There are two ways to resolve that duality. The “reductionist” way is the view that consciousness is just a property of matter. It results from the increasing complexity of matter that leads to a capacity of knowing its environment and be aware of itself. Buddhists resolve the duality by saying that matter and consciousness are of the same nature in lacking intrinsic reality. We could say that they share the same “unreality”. We are not going here to investigate the nature of reality according to Buddhist philosophy here, but let’s just say that, in essence, all phenomena, whether conscious or unconscious, don’t exist on their own as separate entities gifted with intrinsic properties independent of all other phenomena. In that sense, they are devoid of intrinsic, autonomous, permanent existence. From that perspective, consciousness and inanimate phenomena share a common unreality. Observable phenomena are also related to our “first person experi-ence”. Without it, is impossible to have a full and meaningful picture of the world.

There is one other paradox. Some physicists are convinced that the universe has been somehow been fined tuned for life to appear and for consciousness to witness the beauty of the universe. They consider that some kind of organizing principle must have been present at the beginning of the Universe to allow its future evolution. Their ideas has been inspired by the fact that if any of some fifteen “physical constants” that concern the initial conditions of the universe - among which the speed of light, its initial

density and speed of expansion of the universe, the gravitational constant, the intensity of the weak and strong nuclear force, the Planck constant, the mass of protons and electrons - had been slightly different, if the initial density of the universe, for instance, had been different by one number after 60 zeros, heavy atoms would not have formed, matter would not have aggregated and life wouldn’t have appeared. The precision of that tuning is like shooting an arrow at an orange 15 billion light years away. Of course it’s startling for the mind and it’s difficult and tempting to think that these conditions were made in order for life to come. Yet, there are many answers to that.

There may have been many, many Big Bangs and many universes, most of them sterile, and one out of hundreds of billions gave birth to life.

Or there may be countless parallel universes. But what I find quite beautiful about beginninglessness is that if things have always been together, they indeed fit together!

# EXERCISE DATA
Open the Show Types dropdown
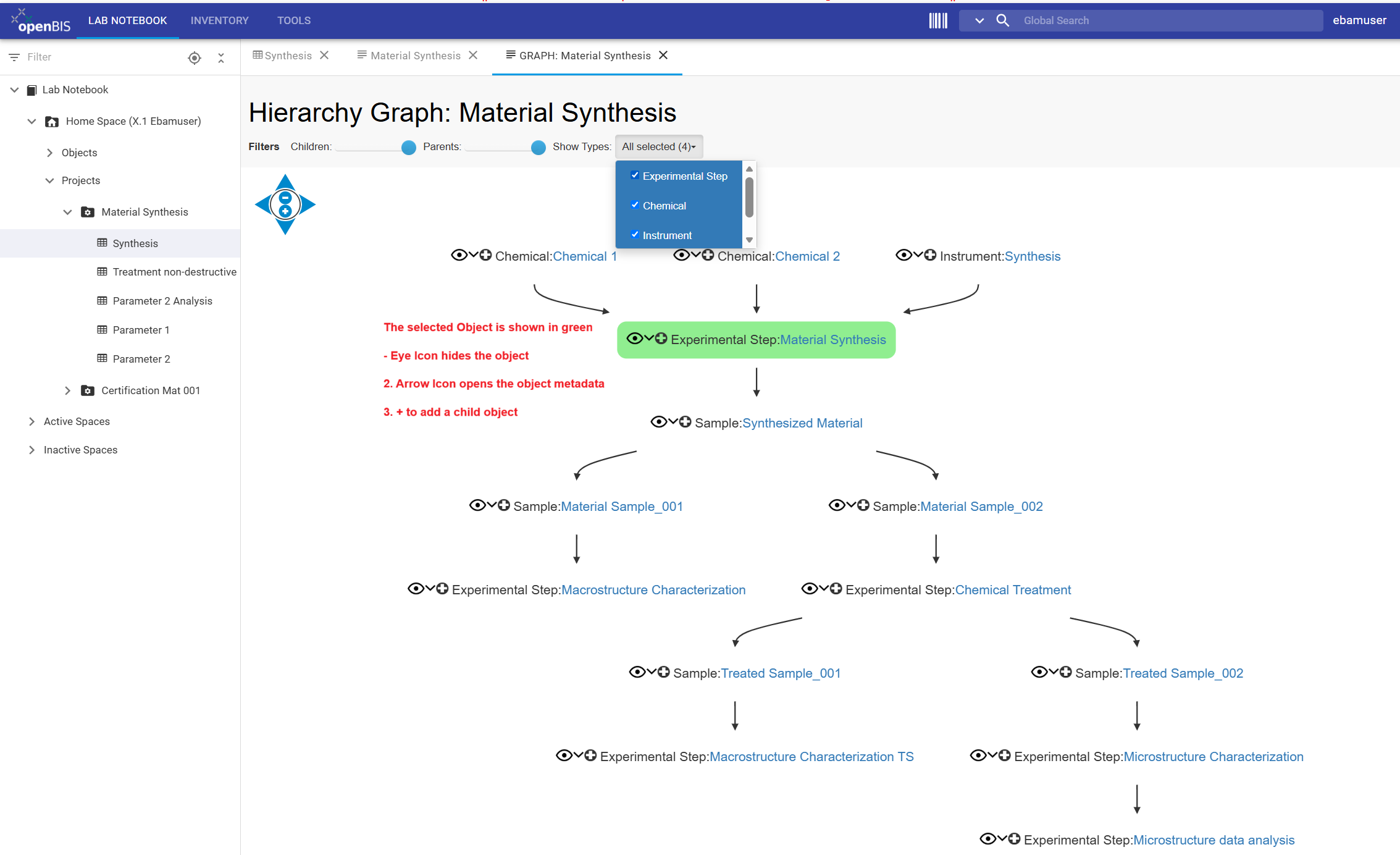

---

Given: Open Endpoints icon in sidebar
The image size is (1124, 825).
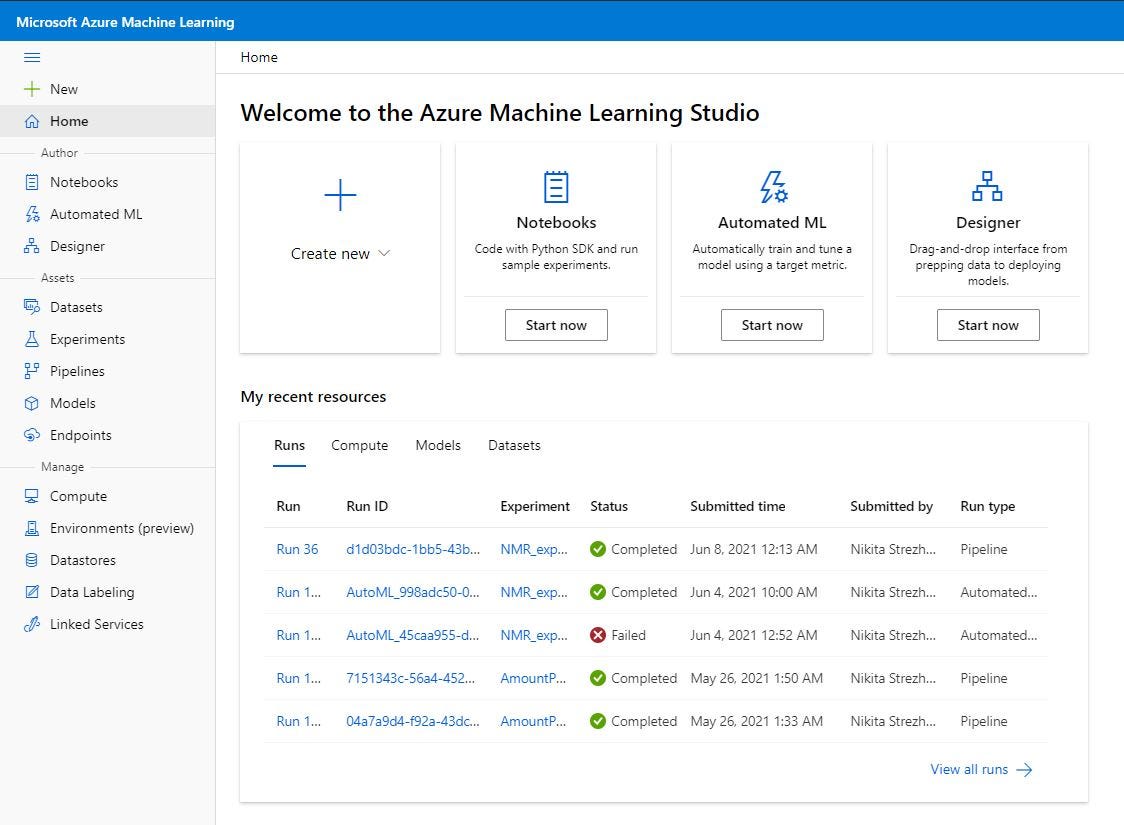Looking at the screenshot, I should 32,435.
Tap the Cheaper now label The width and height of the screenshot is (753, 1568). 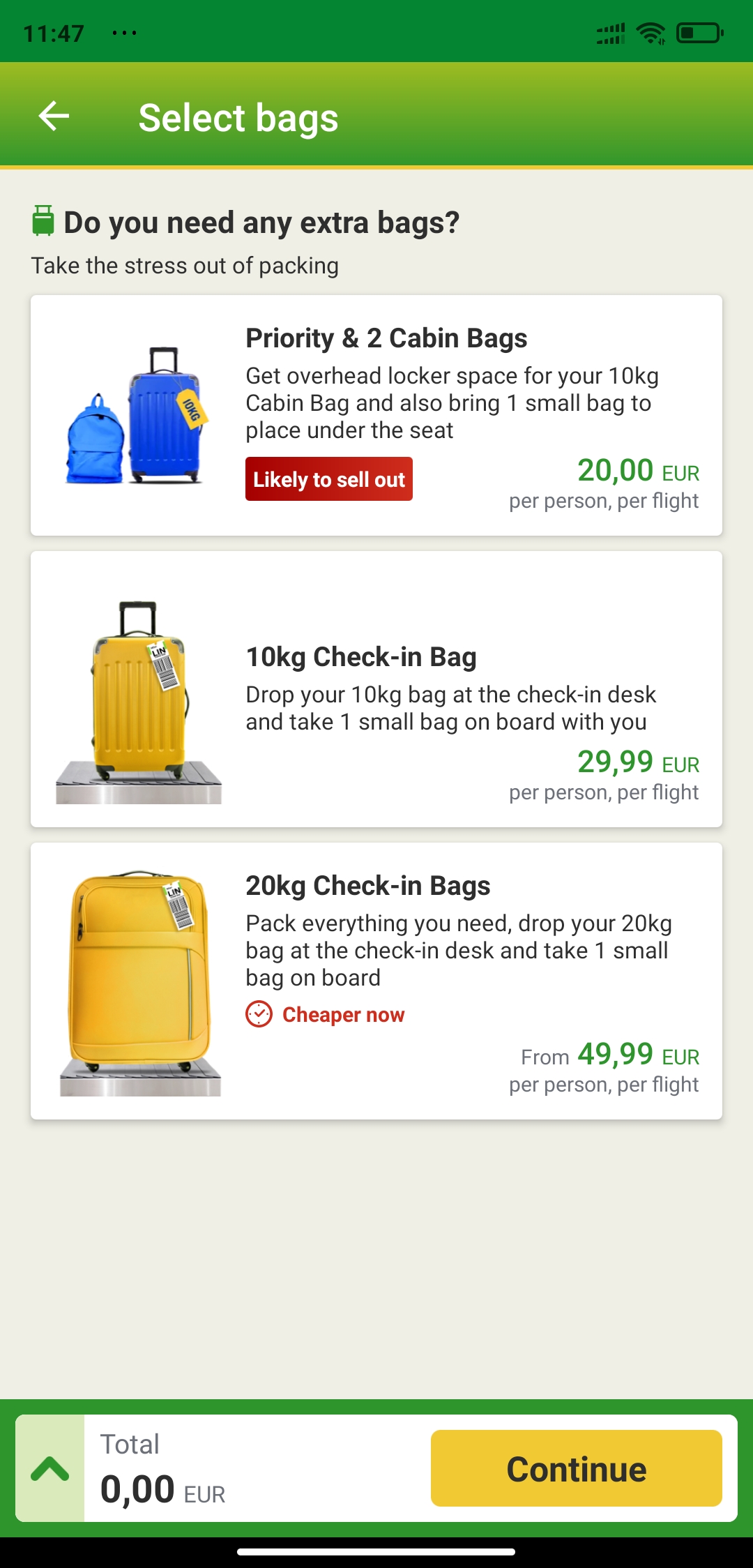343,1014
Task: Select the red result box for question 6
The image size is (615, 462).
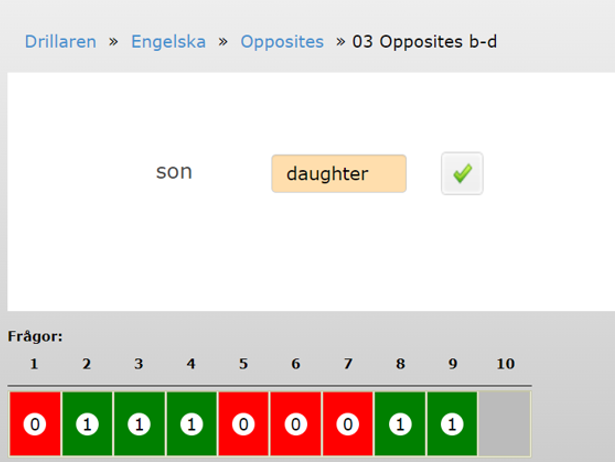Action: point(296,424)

# REQUIRED ACTION
Copy out the full text on consciousness, matter, and the fine-tuning of the universe word for word, from start to finish.

# ANSWER
There are two ways to resolve that duality. The “reductionist” way is the view that consciousness is just a property of matter. It results from the increasing complexity of matter that leads to a capacity of knowing its environment and be aware of itself. Buddhists resolve the duality by saying that matter and consciousness are of the same nature in lacking intrinsic reality. We could say that they share the same “unreality”. We are not going here to investigate the nature of reality according to Buddhist philosophy here, but let’s just say that, in essence, all phenomena, whether conscious or unconscious, don’t exist on their own as separate entities gifted with intrinsic properties independent of all other phenomena. In that sense, they are devoid of intrinsic, autonomous, permanent existence. From that perspective, consciousness and inanimate phenomena share a common unreality. Observable phenomena are also related to our “first person experi-ence”. Without it, is impossible to have a full and meaningful picture of the world.

There is one other paradox. Some physicists are convinced that the universe has been somehow been fined tuned for life to appear and for consciousness to witness the beauty of the universe. They consider that some kind of organizing principle must have been present at the beginning of the Universe to allow its future evolution. Their ideas has been inspired by the fact that if any of some fifteen “physical constants” that concern the initial conditions of the universe - among which the speed of light, its initial

density and speed of expansion of the universe, the gravitational constant, the intensity of the weak and strong nuclear force, the Planck constant, the mass of protons and electrons - had been slightly different, if the initial density of the universe, for instance, had been different by one number after 60 zeros, heavy atoms would not have formed, matter would not have aggregated and life wouldn’t have appeared. The precision of that tuning is like shooting an arrow at an orange 15 billion light years away. Of course it’s startling for the mind and it’s difficult and tempting to think that these conditions were made in order for life to come. Yet, there are many answers to that.

There may have been many, many Big Bangs and many universes, most of them sterile, and one out of hundreds of billions gave birth to life.

Or there may be countless parallel universes. But what I find quite beautiful about beginninglessness is that if things have always been together, they indeed fit together!